For recanalization evaluation in our study, we used gastrointestinal angiography and endoscopy to determine the presence of limb recanalization. The flow of contrast medium in both directions after passing through the gastrointestinal anastomosis during the contrast examination indicated limb recanalization. Similarly, the unobstructed passage of the endoscope through the anastomosis toward the proximal bowel indicated limb recanalization.

The identification of recanalization after uncut R-Y has been reported previously. In contrast, Wang et al. [20] reported no recanalization after uncut R-Y reconstruction. Recanalization at the site of afferent closure after uncut R-Y reconstruction may increase the incidence of alkaline reflux gastritis and esophagitis and decrease the QOL. Chen et al. explained that recanalization was more common after 3 months, and Yang et al. concluded that the incidence rate of recanalization after uncut R-Y reconstruction reached 13.0% [17]. Wu et al. reported that all 20 experimental pigs presented recanalization of the jejunum closure one month after the operation and limb recanalization occurred in 50% (5/10) of patients’ 6-month post-surgery.
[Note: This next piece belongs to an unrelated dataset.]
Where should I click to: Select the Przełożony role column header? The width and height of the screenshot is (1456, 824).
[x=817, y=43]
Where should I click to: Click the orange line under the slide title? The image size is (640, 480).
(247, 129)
The number of row lines in the staple seems to be unrelated to recanalization rates [24]. We uncovered a 35.5% recanalization incidence, i.e., substantially higher than that reported in other studies.
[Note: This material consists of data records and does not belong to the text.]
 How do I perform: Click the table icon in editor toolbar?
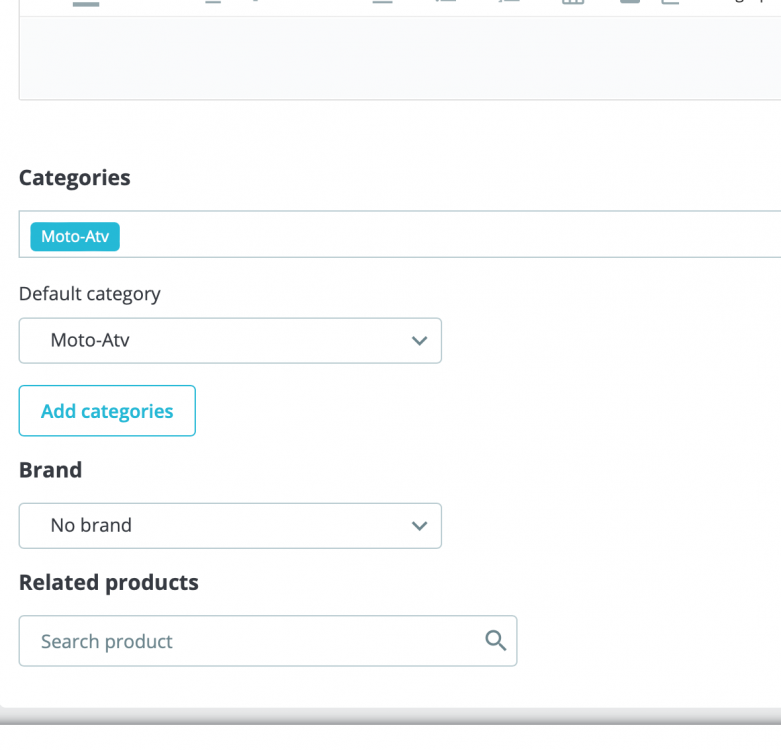(x=572, y=3)
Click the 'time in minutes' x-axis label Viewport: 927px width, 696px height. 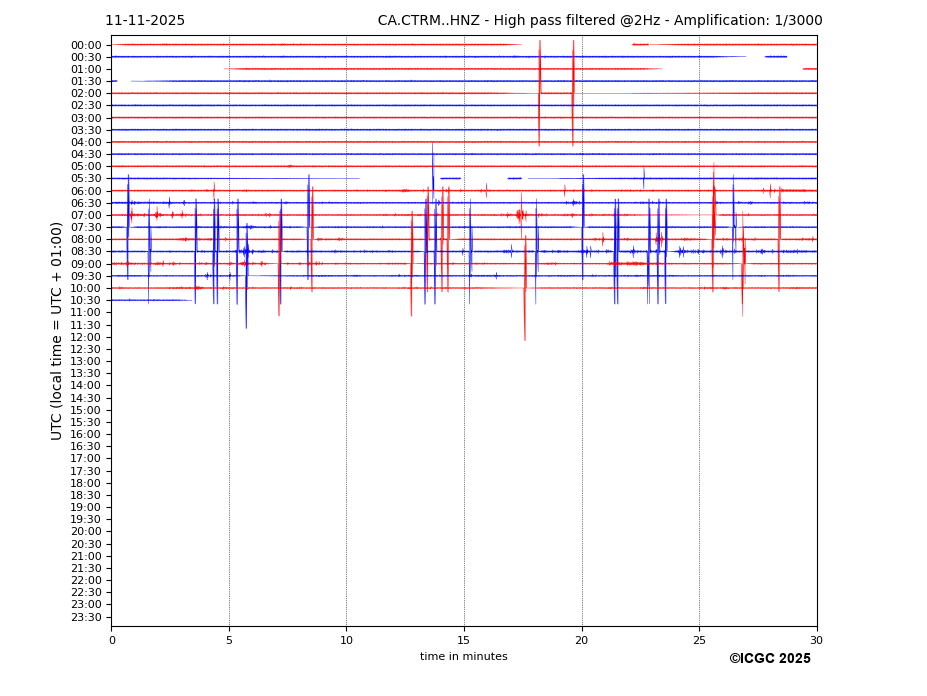(463, 657)
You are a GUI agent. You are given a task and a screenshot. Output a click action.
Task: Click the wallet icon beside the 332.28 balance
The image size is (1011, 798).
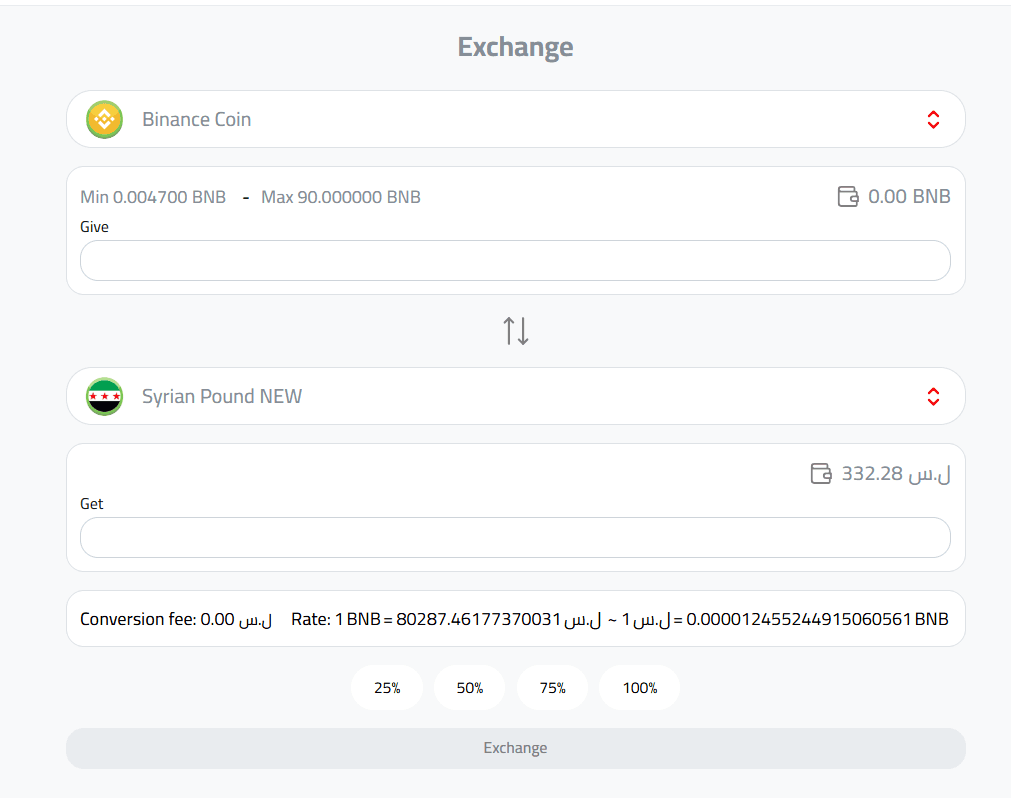click(x=821, y=473)
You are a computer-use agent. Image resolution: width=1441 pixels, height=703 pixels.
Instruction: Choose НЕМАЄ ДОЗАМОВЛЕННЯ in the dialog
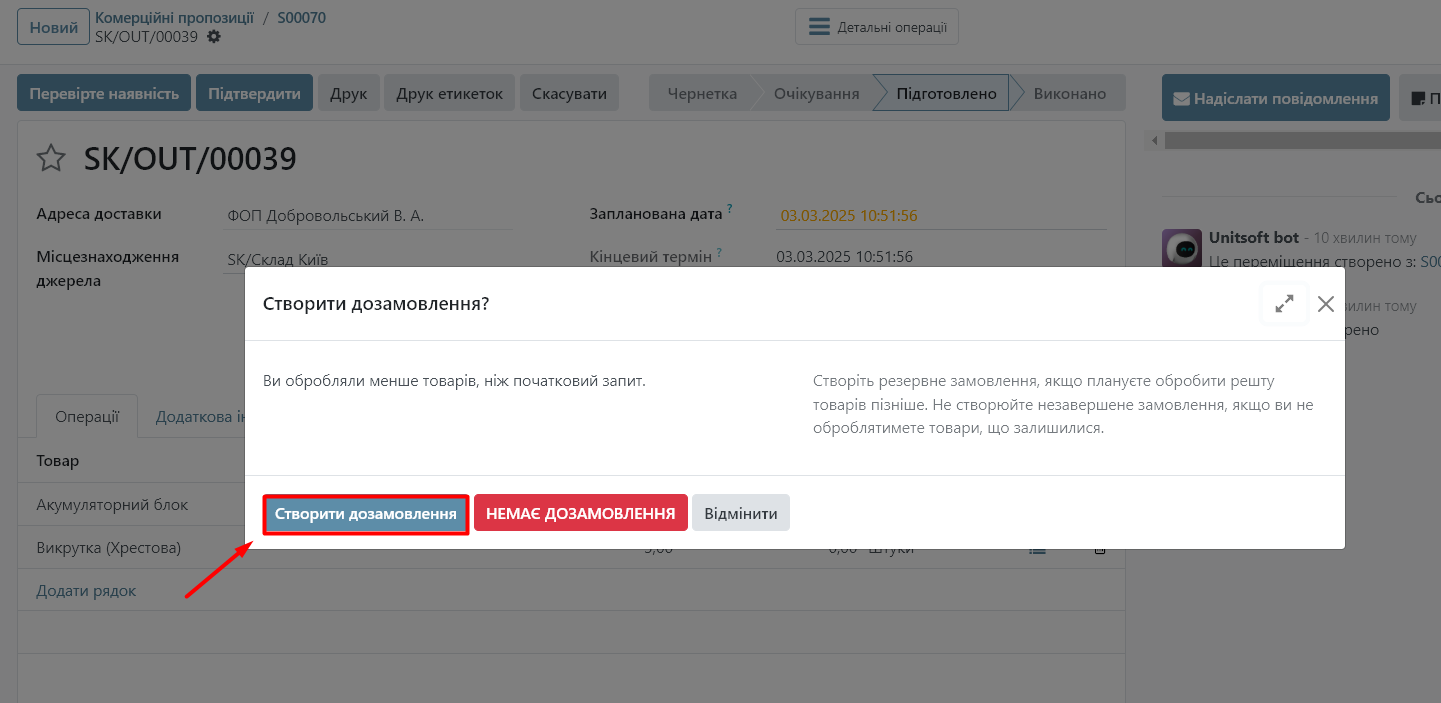pos(580,514)
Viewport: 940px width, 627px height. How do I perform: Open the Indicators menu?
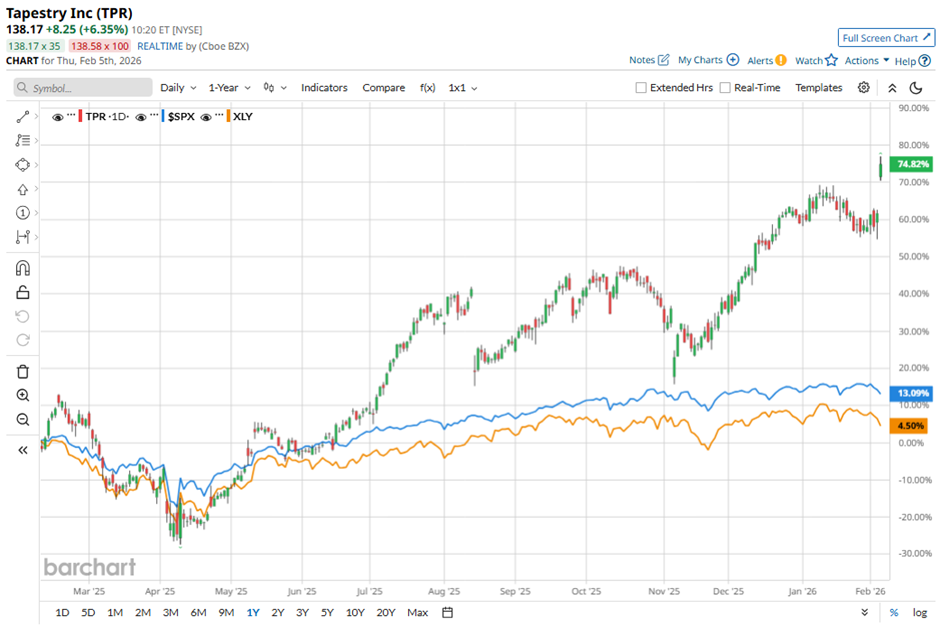coord(324,88)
The following points should be considered. First, the distance from the gastrointestinal anastomosis to the occlusion may have affected the judgment of recanalization. When the distance between the occlusion and gastrointestinal anastomosis reaches 5 cm, it may cause the concentration of contrast agents and the long distance for the endoscope push forward, thus resembling and being mistaken for a limb recanalization. We controlled this distance to be 2-3 cm. Such an operation cannot reduce the recanalization rate, suggesting that the uncut R-Y has a certain recanalization possibility. Second, we used a non-bladed 2-row stapler, which may cause recanalization. Modified procedures have been used to reinforce the occlusion and reduce the recanalization rate. These include using non-bladed six-row linear staples, 4–5 seromuscular sutures annularly around the jejunal wall, tightly tied 3–0 polypropylene, and suturing of the serosal layers of the upper and lower jejunum at the occlusion site after jejunum ligature. In addition, a prospective randomized controlled study may eliminate deviations only to a certain extent. We further analyzed the risk factor of afferent limb recanalization and found that preoperative pre-albumin level and preoperative impaired fasting glucose significantly correlated with the postoperative recanalization, indicating that uncut R-Y reconstruction for these patients needs to be performed cautiously.

An inherent weakness was that this is a single-center trial. Nevertheless, R-Y reconstruction has not been a standard and universal treatment for GC. Therefore, a multi-institutional study is urgently needed. Another limitation was the insufficient sample size. We will continue to recruit more patients to solidify whether uncut R-Y reconstruction will improve QOL or bear long-term complications, such as reflux gastritis/esophagitis, delayed gastric emptying, Roux stasis syndrome, and reduced survival time. In addition, the combined use of the QLQC30 and QLQ-STO22 needs to be more thoroughly considered.

Taken together, we found no benefit differences between the two reconstruction methods, while the R-Y group bears advantages over the uncut R-Y group in terms of QOL and nutritional status. We suggested much more conservative opinions on uncut Roux-en-Y reconstruction.